Ultrassonografia endoscópica (USE)
Como quase metade dos gastrinomas ocorrem na parede duodenal e tendem a ser pequenos (<1 cm), a USE pode ser uma modalidade de imagem importante para detectá-los, pois também se mostrou muito sensível na detecção de tumores pequenos. A USE também demonstrou altas sensibilidade e especificidade para a detecção de pequenos tumores endócrinos pancreáticos. Outra vantagem dessa técnica é a possibilidade de realizar biópsia por aspiração com agulha fina (AAF/B) para colher amostras citológicas/histológicas a fim de se confirmar o diagnóstico de gastrinoma. Hoje a USE/AAF/B é considerada a principal técnica de amostragem para tumores neuroendócrinos pancreáticos.[18] Um estudo descobriu que a aspiração por agulha fina (AAF) guiada por USE é tão sensível quanto a AAF guiada por TC no diagnóstico de tumores neuroendócrinos pancreáticos; os autores relataram que a principal vantagem da AAF guiada por USE foi o diagnóstico de tumores neuroendócrinos pancreáticos menores na cabeça do pâncreas.[35]

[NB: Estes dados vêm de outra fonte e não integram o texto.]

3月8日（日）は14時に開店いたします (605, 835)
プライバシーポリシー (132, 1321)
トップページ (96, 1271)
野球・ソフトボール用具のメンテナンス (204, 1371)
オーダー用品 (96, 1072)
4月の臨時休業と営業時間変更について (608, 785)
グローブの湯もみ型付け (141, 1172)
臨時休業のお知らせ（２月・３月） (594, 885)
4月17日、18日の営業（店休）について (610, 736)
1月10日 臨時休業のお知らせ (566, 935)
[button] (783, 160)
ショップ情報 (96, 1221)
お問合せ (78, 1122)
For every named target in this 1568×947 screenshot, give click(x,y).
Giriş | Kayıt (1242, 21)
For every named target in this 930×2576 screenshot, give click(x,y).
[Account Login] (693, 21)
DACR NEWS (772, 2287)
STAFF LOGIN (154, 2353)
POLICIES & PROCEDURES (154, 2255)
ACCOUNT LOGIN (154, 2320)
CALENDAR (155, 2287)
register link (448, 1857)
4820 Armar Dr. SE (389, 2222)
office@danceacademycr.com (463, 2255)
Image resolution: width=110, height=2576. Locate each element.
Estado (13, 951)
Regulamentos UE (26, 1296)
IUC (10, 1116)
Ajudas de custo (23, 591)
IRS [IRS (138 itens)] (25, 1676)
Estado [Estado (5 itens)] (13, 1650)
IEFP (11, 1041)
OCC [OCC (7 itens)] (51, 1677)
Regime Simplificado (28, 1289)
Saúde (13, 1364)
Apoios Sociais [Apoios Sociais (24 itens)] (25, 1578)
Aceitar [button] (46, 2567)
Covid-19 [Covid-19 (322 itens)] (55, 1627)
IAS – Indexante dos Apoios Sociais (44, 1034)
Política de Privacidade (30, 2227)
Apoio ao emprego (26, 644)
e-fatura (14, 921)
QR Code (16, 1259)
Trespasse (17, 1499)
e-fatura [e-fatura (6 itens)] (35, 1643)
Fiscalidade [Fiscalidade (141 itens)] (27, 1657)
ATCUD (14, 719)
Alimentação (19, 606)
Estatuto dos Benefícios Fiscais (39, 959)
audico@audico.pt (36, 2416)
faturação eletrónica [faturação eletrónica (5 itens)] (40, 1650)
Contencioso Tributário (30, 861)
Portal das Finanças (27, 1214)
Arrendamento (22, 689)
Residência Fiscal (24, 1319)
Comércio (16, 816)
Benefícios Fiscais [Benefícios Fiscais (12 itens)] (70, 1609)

Quando usada como uma modalidade de triagem em pacientes assintomáticos com NEM1, a USE tem sido relatada como mais precisa do que a TC na detecção de tumores menores. Isso levou os especialistas a recomendá-la como uma modalidade de rastreamento anual para todos os pacientes com NEM1, embora as evidências sugiram que a taxa de crescimento de pequenos tumores neuroendócrinos pancreáticos (isto é, <2 cm) é baixa e que a frequência de rastreamento com USE provavelmente pode ser estendida.[36][37]
Endoscopia digestiva alta (EDA)
A endoscopia digestiva alta (EDA) geralmente é realizada para localizar a presença de úlceras gástricas ou duodenais em pacientes com queixas de dor abdominal. A presença de ulcerações pós-bulbares sugere síndrome de Zollinger-Ellison.
A EDA de rotina, com ou sem amostra para biópsia, é bem estabelecida como um procedimento seguro e efetivo. Embora vários eventos adversos estejam associados à EDA de rotina, sua incidência geral é baixa.[38]
Tomografia de tórax
A tomografia computadorizada de tórax (com ou sem contraste) pode ser realizada para se verificar se há metástases pulmonares, se clinicamente indicada.[24]